What happened
The four astronauts of NASA’s Artemis II on Monday traveled farther into space than any humans before, photographing never-before-viewed stretches of the far side of the moon. The group also watched a solar eclipse and an Earthrise before beginning their voyage home. The lunar flyby marked humanity’s first trip back to the moon since the Apollo era ended in 1972.
Who said what
The Artemis II crew — NASA’s Reid Wiseman, Christina Koch and Victor Glover and Canadian astronaut Jeremy Hansen — broke Apollo 13’s record of 248,655 miles from Earth, then set a new record of 252,756 miles Monday night. “We, most importantly, choose this moment to challenge this generation and the next to make sure this record is not long-lived,” Hansen said to Mission Control in Houston.
The seven-hour “lunar fly-around” was “by far the highlight” of the Artemis II mission, “yielding rich science” along with awe-inspiring “celestial sightseeing,” The Associated Press said.
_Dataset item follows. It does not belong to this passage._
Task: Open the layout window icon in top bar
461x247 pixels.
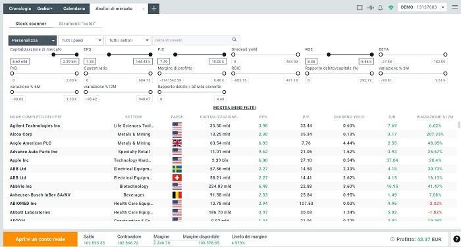Action: coord(360,8)
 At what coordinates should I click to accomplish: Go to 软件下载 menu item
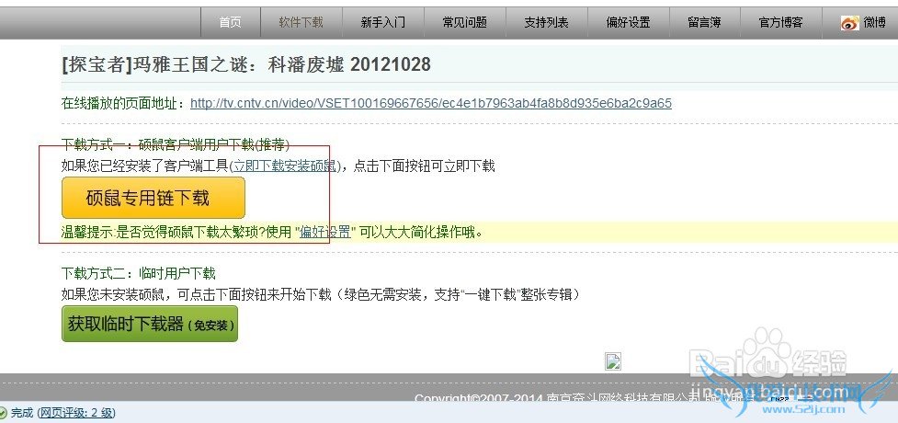pyautogui.click(x=301, y=22)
When the moon eclipsed their view of the sun, planets including “Mercury, Venus, Mars and Saturn nodded at them from the black void,” and “the landing sites of Apollo 12 and 14 also were visible, poignant reminders of NASA’s first age of exploration.”
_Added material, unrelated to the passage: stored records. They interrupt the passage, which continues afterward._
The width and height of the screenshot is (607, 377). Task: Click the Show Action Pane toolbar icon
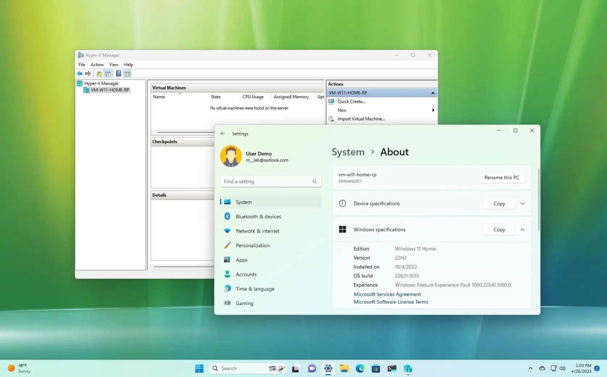pyautogui.click(x=127, y=73)
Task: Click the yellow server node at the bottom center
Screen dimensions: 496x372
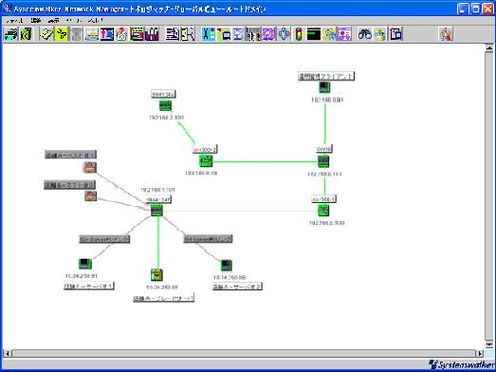Action: tap(156, 275)
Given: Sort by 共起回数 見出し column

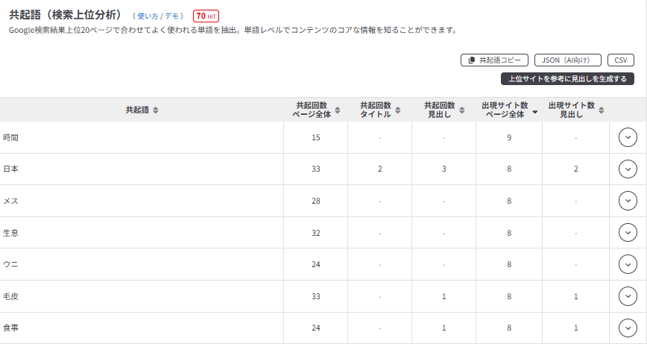Looking at the screenshot, I should 464,110.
During the solar eclipse, the astronauts “found it difficult to describe the sight when the moon was illuminated just from Earthshine — light reflected from our planet,” The New York Times said. “It is blowing my mind what you can see with the naked eye from the moon right now,” Hansen said. “We just went sci-fi,” Glover said. “It is the strangest-looking thing that you can see so much on the surface.”
What next?
The Orion spacecraft is scheduled to reenter the Earth’s gravitational pull later this week before splashing down in the Pacific Ocean off San Diego’s coast on Friday.